(Saved entries)
= Beginning of Section =
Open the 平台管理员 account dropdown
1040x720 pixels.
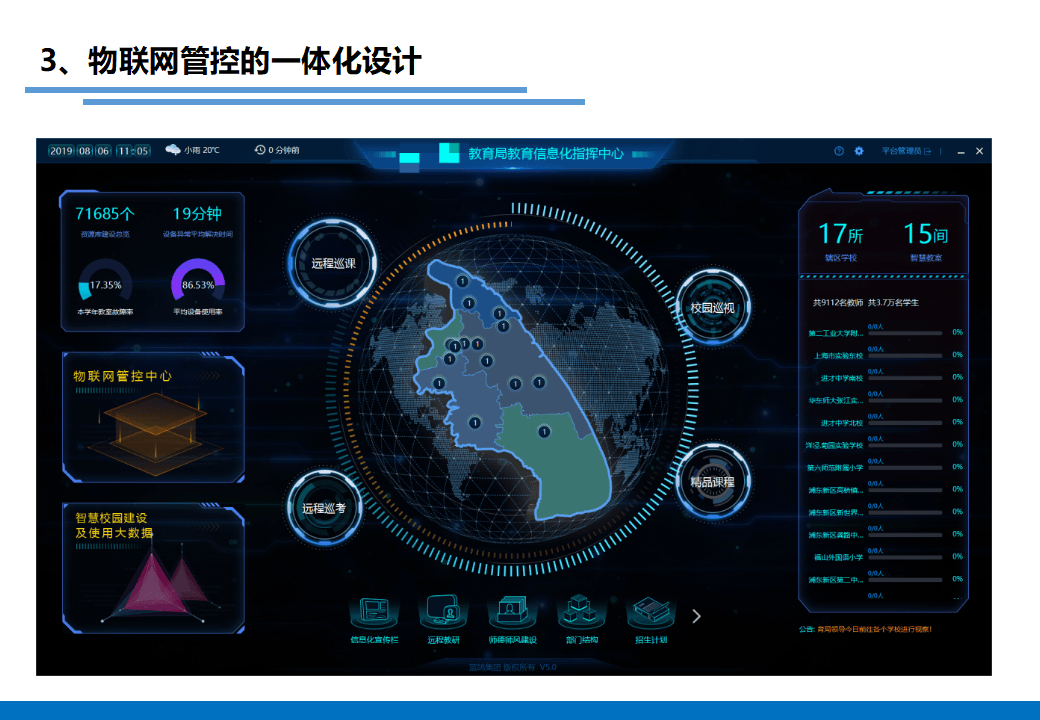click(899, 151)
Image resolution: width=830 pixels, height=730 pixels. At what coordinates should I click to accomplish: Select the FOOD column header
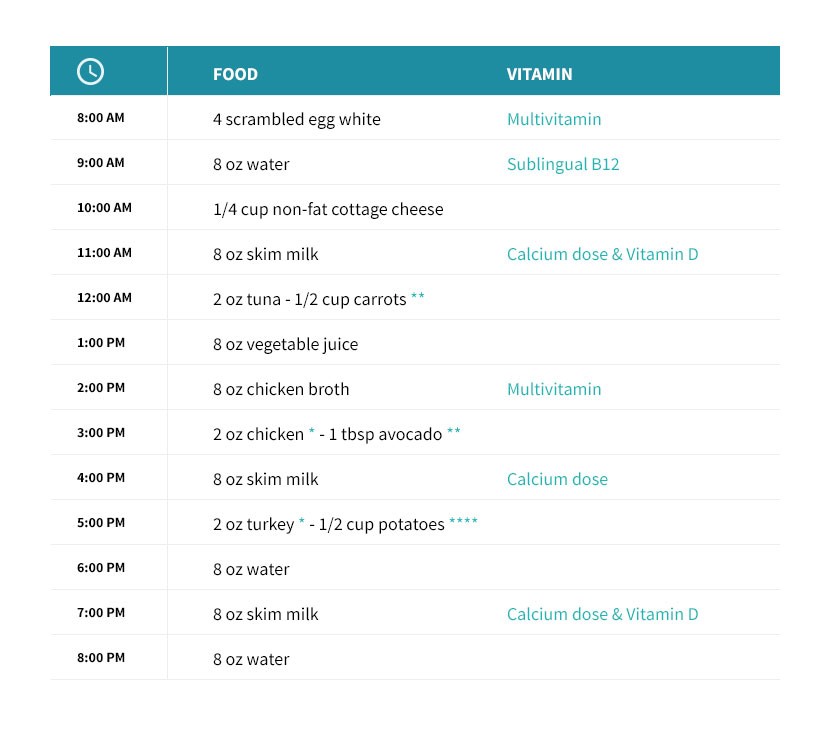pyautogui.click(x=235, y=74)
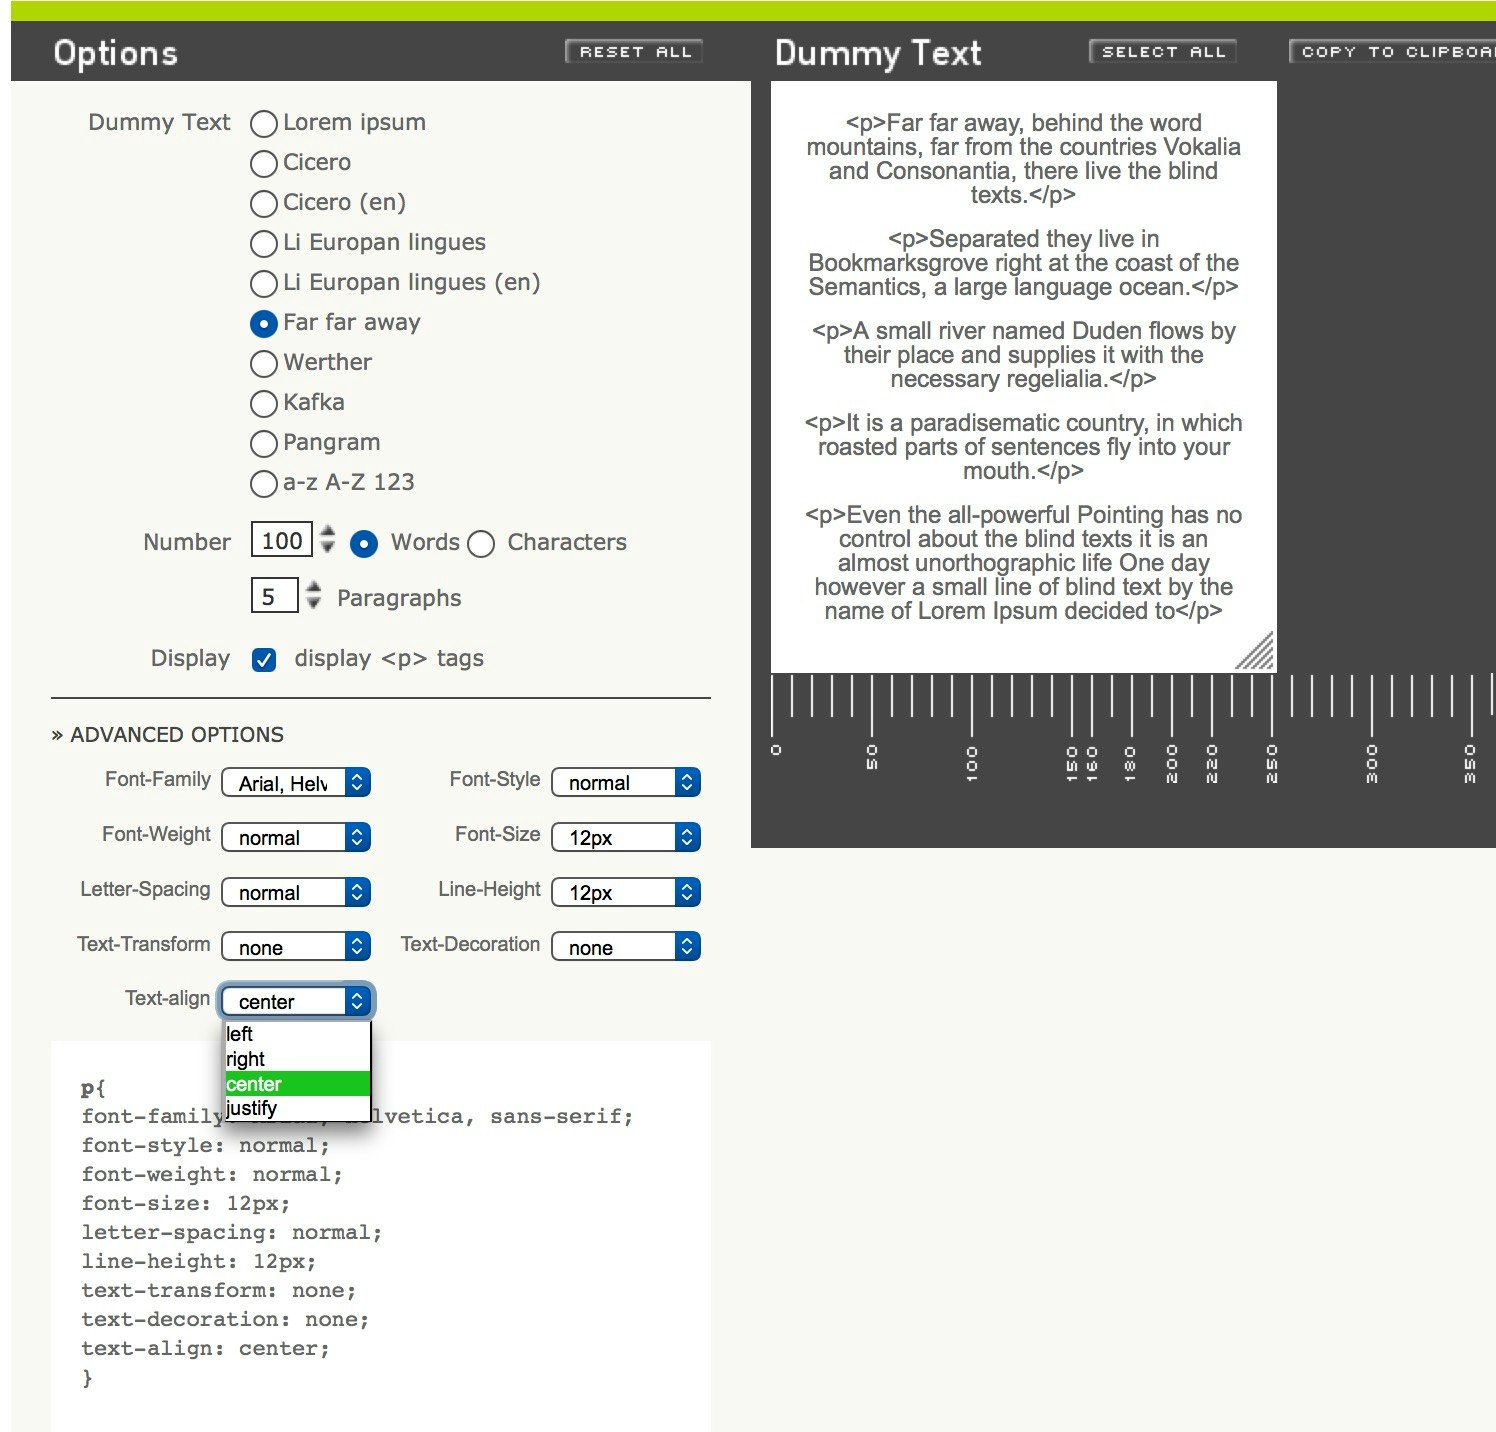Select the Lorem ipsum dummy text option
1496x1432 pixels.
coord(263,124)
= End of Section =
Of the entries above, print exactly those lines that run from the one containing "Image resolution: width=830" through the last line, excluding any pictures.

## Solved problem:
Image resolution: width=830 pixels, height=730 pixels. At what coordinates should I click to accomplish: Select the FOOD column header
pyautogui.click(x=235, y=74)
Select the Lorem ipsum dummy text option
1496x1432 pixels.
coord(263,124)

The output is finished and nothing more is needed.